J.B.- “Lo he contado mil veces. Empecé a escribir en el Frente de Lérida: la descripción de una escaramuza en la que participé. Perdí el texto en la ofensiva del Segre. Fue publicado en un boletín de la 30 división. Durante la guerra leía poca poesía; sólo pensaba en ella”.
“Se trataba de hacer prisioneros a unos moros que se habían infiltrado. Tenía 17 años, era de la quinta del 40. Siempre he dicho que la guerra vino a ser, para mí, una especie de epifanía, porque fui herido, y realmente a partir de este hecho cambié, fue cosa de iniciación. Me hirieron en un ojo, en claro paralelismo con la Tetralogía de Wagner, en la cual Wotan tiene que sacrificar un ojo para adquirir la sabiduría interna. En mi caso, aunque no lo perdí, la connotación es parecida. Fue curioso, yo estaba en la trinchera, en el puesto de observación, estaba solo y oí que me llamaban, me volví y fui hacia atrás; al momento cayó un proyectil de mortero donde yo estaba, me hubiera caído encima si no hubiera retrocedido. No estalló. La herida fue producida por las piedras que lanzó el fogonazo. Pero allí no había nadie; no me habían llamado. Parecía cosa de magia. Así empezó todo. Algo se despertó dentro de mí”.

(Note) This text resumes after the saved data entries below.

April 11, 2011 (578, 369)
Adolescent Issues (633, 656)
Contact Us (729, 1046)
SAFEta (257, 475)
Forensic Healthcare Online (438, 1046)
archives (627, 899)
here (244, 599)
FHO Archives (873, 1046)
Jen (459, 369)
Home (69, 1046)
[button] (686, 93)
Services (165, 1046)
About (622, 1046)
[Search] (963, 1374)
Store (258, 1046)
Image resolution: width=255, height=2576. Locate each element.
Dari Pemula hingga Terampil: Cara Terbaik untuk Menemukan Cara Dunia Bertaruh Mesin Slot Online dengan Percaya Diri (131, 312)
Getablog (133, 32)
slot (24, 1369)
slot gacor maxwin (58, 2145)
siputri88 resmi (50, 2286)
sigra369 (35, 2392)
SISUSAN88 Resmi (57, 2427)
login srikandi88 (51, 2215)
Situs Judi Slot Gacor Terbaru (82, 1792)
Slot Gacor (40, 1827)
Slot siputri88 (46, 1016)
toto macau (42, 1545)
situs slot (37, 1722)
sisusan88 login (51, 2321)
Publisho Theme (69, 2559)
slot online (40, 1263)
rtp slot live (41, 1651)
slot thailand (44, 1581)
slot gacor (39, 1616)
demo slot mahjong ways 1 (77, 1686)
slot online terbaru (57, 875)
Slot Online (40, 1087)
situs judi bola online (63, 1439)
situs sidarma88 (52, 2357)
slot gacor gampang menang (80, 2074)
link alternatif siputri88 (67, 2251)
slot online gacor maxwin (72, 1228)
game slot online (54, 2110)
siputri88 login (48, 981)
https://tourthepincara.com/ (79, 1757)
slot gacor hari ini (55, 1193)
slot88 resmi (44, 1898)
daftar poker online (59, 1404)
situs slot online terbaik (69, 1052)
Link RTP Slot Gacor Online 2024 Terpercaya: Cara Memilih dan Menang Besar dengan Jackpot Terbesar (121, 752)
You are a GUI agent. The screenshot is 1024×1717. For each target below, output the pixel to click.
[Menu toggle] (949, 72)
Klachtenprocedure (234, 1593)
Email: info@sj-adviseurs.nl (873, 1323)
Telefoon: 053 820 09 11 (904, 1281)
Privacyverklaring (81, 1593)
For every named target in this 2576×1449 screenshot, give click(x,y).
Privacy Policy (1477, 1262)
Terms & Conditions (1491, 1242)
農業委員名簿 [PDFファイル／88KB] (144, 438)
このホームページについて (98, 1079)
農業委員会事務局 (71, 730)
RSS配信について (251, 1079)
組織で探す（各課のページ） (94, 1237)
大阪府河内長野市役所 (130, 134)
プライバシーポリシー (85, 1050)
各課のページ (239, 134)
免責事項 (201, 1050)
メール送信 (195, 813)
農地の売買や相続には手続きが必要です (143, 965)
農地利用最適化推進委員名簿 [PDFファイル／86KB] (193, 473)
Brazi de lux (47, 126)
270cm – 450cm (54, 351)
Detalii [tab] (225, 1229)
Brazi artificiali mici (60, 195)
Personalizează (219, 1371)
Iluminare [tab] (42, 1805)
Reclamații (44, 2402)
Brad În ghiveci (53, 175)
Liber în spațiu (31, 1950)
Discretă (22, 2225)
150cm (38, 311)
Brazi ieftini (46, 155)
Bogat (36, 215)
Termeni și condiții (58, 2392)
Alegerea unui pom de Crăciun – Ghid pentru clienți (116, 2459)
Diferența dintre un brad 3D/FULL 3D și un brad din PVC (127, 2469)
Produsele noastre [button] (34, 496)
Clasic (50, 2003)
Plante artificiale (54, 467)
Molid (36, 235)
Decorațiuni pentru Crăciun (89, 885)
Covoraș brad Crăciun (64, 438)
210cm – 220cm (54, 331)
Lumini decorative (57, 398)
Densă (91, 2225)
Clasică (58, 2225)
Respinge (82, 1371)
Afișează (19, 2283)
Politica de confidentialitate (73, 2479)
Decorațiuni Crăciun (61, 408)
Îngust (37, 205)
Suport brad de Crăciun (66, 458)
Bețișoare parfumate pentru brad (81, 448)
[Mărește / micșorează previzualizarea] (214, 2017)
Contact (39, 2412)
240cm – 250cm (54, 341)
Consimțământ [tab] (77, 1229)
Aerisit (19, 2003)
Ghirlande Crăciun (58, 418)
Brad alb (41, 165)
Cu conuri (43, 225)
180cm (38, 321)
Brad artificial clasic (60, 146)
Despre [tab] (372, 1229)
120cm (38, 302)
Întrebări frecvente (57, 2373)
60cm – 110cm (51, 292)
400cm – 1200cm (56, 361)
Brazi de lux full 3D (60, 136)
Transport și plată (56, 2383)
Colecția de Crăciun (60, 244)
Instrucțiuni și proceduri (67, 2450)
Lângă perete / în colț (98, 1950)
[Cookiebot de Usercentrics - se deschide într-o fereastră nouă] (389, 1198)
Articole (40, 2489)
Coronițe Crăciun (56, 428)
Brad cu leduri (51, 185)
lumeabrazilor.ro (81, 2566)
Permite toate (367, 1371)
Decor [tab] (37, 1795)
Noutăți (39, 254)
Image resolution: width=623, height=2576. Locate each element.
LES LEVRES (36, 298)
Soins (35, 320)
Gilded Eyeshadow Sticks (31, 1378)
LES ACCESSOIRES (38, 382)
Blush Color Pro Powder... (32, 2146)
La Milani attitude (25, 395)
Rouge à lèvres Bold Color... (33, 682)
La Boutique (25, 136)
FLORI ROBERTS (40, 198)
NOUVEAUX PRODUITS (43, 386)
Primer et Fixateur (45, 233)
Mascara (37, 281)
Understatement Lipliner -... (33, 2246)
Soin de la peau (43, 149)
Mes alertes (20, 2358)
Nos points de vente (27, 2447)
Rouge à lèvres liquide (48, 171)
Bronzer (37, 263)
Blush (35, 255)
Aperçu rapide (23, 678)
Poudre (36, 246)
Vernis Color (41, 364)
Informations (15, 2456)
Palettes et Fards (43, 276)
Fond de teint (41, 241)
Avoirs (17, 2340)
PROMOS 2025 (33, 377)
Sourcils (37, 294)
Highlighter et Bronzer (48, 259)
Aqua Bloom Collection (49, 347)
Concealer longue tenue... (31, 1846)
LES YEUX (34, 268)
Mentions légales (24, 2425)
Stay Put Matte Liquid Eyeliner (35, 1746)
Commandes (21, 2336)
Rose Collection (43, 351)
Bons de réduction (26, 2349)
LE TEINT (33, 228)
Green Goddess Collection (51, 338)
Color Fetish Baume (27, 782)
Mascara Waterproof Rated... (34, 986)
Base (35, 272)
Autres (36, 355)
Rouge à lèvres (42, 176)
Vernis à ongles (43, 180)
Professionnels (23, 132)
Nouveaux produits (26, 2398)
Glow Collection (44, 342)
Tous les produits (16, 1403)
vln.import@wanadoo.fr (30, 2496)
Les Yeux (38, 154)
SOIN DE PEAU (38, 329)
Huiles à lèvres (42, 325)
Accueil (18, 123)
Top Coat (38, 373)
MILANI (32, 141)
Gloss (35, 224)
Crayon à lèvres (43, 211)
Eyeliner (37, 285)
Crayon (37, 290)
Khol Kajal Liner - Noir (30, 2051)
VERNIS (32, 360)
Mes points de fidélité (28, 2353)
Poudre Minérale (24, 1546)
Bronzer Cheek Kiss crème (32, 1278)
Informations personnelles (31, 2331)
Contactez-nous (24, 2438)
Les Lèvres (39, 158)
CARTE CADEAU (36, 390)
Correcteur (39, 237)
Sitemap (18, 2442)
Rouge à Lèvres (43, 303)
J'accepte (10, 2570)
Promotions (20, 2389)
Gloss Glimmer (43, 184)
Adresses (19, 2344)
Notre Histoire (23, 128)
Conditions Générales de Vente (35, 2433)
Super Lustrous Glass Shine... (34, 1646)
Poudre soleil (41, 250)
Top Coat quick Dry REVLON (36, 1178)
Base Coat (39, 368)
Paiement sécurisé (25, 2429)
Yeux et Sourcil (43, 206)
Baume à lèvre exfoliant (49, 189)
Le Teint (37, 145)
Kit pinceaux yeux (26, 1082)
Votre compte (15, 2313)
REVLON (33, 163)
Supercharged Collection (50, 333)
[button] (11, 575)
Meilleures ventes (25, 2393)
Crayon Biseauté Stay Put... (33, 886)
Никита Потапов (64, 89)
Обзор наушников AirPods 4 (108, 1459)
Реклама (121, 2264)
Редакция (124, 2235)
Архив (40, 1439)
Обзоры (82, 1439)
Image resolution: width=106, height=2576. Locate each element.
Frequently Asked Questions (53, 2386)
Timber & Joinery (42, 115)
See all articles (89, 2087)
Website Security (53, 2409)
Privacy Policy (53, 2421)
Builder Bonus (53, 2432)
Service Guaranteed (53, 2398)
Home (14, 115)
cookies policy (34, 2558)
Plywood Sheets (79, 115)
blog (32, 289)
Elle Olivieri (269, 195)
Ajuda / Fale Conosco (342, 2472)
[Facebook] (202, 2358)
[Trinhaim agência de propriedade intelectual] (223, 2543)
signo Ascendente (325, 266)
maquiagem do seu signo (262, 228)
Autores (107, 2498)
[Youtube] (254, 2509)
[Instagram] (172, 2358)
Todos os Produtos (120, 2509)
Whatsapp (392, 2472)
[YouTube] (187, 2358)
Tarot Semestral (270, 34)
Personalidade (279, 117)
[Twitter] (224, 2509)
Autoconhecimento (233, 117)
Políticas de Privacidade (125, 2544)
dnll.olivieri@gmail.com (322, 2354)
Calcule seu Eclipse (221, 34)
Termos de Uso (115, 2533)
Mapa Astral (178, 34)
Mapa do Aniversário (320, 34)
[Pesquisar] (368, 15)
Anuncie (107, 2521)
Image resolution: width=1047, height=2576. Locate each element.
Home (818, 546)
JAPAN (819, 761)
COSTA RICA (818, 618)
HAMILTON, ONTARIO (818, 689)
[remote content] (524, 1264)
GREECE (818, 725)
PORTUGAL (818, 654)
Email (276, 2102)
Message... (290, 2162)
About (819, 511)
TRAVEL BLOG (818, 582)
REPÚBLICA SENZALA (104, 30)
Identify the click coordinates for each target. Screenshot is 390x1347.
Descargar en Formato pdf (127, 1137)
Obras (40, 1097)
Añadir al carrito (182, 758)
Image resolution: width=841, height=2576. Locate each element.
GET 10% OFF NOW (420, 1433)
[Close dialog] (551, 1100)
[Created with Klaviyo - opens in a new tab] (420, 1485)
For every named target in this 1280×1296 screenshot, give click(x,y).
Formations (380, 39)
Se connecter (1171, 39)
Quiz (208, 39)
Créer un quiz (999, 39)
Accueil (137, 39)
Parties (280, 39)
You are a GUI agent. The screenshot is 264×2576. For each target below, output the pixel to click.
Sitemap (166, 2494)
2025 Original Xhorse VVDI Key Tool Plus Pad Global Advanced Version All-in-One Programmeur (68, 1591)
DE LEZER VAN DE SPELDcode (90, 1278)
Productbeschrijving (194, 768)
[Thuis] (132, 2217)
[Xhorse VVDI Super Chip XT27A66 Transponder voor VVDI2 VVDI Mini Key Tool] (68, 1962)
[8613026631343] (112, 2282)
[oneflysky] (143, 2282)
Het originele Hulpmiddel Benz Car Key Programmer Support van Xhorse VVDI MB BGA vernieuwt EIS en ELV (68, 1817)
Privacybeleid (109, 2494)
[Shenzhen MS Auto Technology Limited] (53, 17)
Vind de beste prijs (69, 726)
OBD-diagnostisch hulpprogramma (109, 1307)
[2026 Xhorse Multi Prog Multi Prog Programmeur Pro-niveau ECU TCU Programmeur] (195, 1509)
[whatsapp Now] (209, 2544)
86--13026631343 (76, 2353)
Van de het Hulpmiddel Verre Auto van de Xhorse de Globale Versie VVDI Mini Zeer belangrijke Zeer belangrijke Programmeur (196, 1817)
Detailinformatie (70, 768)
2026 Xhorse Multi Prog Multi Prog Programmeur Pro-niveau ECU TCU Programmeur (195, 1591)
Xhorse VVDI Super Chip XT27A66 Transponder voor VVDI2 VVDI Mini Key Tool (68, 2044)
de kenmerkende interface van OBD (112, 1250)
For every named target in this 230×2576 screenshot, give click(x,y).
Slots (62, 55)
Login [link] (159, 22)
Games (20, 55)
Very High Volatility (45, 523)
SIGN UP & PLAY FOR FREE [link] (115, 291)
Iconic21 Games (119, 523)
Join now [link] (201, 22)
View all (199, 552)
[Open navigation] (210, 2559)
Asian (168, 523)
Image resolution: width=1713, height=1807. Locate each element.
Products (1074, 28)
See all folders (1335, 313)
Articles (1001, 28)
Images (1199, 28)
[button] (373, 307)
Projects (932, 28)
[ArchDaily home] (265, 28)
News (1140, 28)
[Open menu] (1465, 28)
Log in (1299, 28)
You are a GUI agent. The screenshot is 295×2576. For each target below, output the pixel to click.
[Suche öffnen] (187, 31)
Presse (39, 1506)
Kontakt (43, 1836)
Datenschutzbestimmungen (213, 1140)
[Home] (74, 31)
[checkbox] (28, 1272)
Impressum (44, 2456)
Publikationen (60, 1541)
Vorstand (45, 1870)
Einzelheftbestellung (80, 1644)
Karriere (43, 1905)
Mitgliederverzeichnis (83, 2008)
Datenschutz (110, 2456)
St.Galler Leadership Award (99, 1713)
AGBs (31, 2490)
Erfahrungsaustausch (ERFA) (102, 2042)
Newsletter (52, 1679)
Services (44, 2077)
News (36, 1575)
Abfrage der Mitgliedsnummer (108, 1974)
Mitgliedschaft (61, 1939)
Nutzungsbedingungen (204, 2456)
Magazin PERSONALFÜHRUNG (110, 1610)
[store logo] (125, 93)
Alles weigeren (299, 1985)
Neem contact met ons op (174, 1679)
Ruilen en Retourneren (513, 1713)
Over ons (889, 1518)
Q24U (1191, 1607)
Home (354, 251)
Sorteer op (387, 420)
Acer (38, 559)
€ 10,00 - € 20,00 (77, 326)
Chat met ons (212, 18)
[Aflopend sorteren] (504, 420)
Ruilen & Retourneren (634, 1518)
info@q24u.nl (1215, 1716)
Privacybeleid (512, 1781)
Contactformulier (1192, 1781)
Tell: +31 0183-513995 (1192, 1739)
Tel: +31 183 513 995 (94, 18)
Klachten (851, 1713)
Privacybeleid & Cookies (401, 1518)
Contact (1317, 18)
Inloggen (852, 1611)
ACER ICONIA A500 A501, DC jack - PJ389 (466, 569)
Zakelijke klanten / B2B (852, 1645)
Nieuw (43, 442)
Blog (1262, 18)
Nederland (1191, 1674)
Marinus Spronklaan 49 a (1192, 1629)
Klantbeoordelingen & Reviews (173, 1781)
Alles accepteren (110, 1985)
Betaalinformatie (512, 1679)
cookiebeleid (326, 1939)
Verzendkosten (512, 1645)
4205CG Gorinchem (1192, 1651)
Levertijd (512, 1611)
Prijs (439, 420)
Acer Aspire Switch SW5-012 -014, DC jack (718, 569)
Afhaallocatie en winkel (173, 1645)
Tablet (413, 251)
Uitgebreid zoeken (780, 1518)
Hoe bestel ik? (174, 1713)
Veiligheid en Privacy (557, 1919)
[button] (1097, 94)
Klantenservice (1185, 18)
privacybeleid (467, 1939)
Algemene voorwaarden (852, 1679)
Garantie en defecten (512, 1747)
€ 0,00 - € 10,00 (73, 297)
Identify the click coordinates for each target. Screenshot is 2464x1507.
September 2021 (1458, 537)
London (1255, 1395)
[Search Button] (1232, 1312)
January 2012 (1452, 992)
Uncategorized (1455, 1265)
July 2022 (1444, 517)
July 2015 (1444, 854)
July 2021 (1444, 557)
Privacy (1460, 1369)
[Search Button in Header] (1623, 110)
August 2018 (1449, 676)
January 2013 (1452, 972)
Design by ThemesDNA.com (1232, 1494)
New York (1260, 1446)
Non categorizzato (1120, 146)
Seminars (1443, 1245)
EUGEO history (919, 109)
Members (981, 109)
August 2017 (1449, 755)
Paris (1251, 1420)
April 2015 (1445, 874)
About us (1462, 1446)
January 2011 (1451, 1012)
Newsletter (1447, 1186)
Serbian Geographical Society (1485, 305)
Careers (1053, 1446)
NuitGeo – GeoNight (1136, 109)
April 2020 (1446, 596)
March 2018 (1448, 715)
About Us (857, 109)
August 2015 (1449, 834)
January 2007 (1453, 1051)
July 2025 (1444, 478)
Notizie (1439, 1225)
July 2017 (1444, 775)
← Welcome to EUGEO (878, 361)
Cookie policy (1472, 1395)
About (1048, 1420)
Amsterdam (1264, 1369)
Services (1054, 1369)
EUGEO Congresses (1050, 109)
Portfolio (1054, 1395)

F.F.- En 1950, usted rememora los hechos en un poema titulado: “La batalla del Segre o el segundo nacimiento”, y que fue publicado en el libro de la 30 división …
J.B.- “Sí, sí…”
Las bombas caen ruidosamente.
No haré una narración detallada del ataque.
En la playa hay un grupo de tanques abandonados que debemos
recuperar
y numerosos cadáveres completamente al descubierto.
Nuestras fuerzas han tenido bajas al acercarse
al río.
Pasan heridos transportados en literas.
Se oyen detonaciones y gemidos.
A mi lado el comisario enfoca los prismáticos hacia una masía
que se ve al otro lado del río.
Las máquinas abren fuego, el enemigo localiza las descargas
y afina la puntería.
Las morteradas caen ya cerca.
El puente está lleno de impactos.
Me he salvado por un pelo.
Pasan río abajo cadáveres y restos de pasaderas y barandas.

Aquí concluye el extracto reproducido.